Following on from the debacle of the Copenhagen conference, just some thoughts.
1. Both the US and China are sitting on vast coal deposits which can provide energy at a tiny fraction of the cost of all the non-CO2-producing alternatives. So how likely was that, then?
2. There is nothing stable or even particularly significant about the pre-industrial level of CO2 in the atmosphere: what was it, 280 parts per million? Plants like a lot more.
3. I see no proper inventory of the economic advantages vs. disadvantages of x degrees of climate warming across the countries of the world. For the US, Canada, Russia, northern Europe and maybe parts of China, a measure of warming is probably beneficial.

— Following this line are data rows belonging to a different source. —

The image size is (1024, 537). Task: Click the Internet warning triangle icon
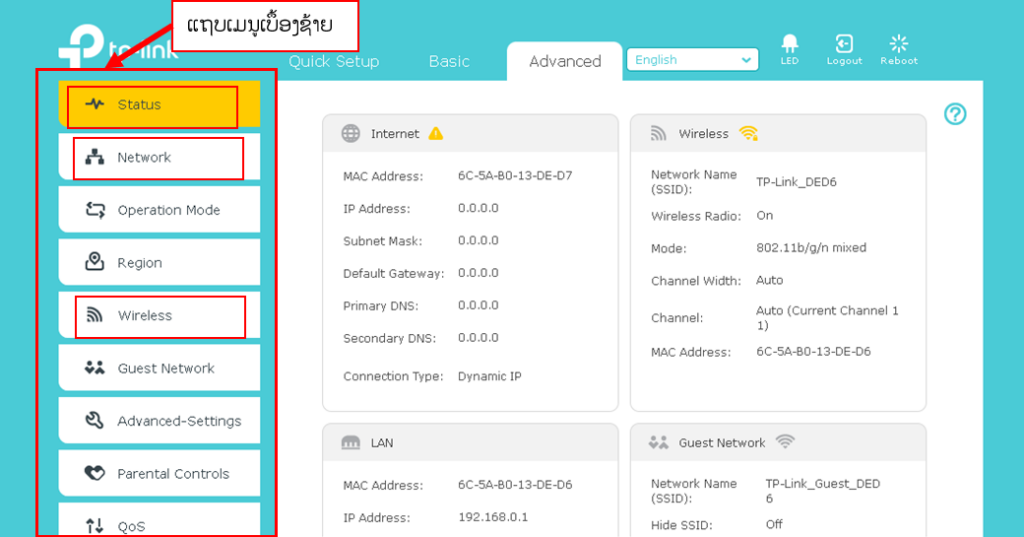436,133
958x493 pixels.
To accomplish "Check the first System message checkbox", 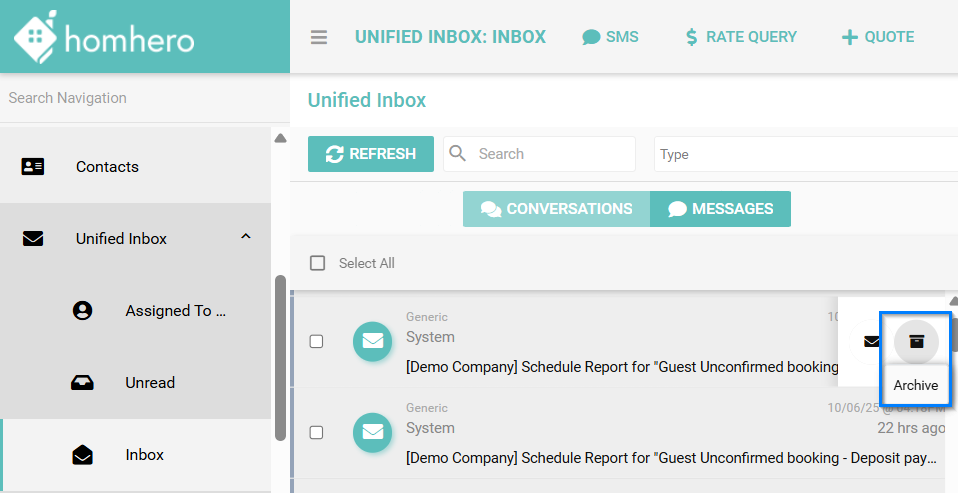I will [x=317, y=341].
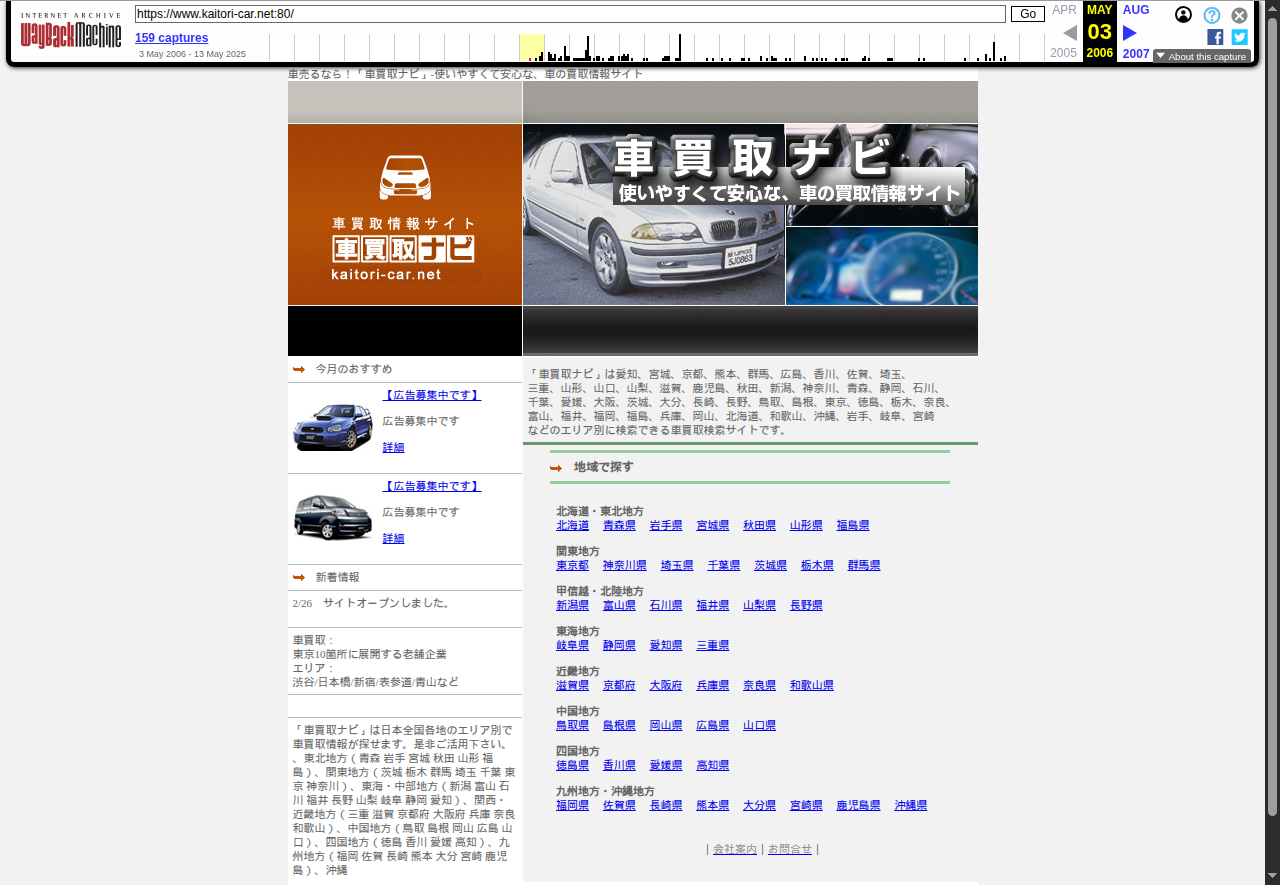Screen dimensions: 1280x885
Task: Click the blue Subaru car thumbnail
Action: 333,427
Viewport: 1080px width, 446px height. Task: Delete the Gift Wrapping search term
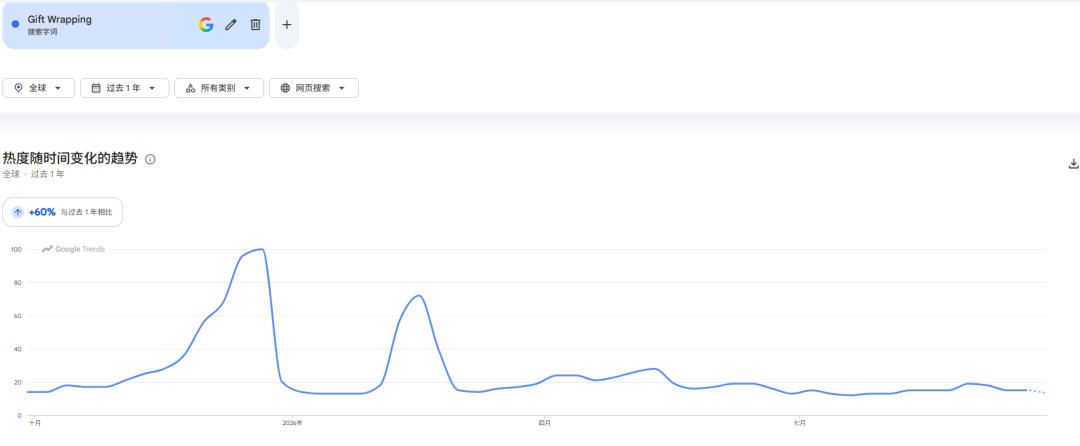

4. The real concern is "runaway climate change" where global mean temperatures might increase 5-10 degrees in a"short period", say 20-50 years. As I understand it, there are a number of technologies including stratospheric aerosol insertion and atmospheric CO2 reclamation which would address this problem, if it were economically beneficial to do so on a time scale faster than the runaway change would take place.
There are other issues such as ocean acidification and a projected rise in sea level (not a fast process if caused by thermal expansion). However, these are also amenable to technology if a business case exists.
5. Such a shame that no economic/technical studies seem to exist which review these possiblities in a rational way. And what about this?
There, not a single wry remark about the recent weather.